Required action
In the records below, find the line containing "Instruction: Click the red". Restate it and all the lines after it exactly, and omit the rest.

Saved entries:
====================

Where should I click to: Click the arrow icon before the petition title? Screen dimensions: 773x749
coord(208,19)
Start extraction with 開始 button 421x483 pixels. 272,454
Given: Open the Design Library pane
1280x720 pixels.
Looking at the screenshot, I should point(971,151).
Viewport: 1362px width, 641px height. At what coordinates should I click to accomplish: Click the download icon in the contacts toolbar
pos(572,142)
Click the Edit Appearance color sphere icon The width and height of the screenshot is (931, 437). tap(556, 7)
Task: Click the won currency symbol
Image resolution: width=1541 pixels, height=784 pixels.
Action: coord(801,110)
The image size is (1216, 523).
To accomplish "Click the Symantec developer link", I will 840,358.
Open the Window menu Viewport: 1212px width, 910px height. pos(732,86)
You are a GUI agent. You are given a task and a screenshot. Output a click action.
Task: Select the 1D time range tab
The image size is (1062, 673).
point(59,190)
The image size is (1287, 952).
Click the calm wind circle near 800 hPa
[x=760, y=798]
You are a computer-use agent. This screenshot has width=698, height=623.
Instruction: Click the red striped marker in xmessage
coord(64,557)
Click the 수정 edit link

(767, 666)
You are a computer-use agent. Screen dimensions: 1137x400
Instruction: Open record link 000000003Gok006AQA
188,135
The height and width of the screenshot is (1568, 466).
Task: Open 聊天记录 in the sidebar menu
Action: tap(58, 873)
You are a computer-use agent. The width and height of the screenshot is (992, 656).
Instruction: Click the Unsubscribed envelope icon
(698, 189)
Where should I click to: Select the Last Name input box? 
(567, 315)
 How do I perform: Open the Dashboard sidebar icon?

====================

Task response
Instruction: Click the red striped marker in xmessage
coord(64,557)
Click the 수정 edit link

(767, 666)
You are a computer-use agent. Screen dimensions: 1137x400
Instruction: Open record link 000000003Gok006AQA
188,135
The height and width of the screenshot is (1568, 466).
Task: Open 聊天记录 in the sidebar menu
Action: tap(58, 873)
You are a computer-use agent. The width and height of the screenshot is (992, 656).
Instruction: Click the Unsubscribed envelope icon
(698, 189)
Where should I click to: Select the Last Name input box? 
(567, 315)
 How do I perform: Open the Dashboard sidebar icon?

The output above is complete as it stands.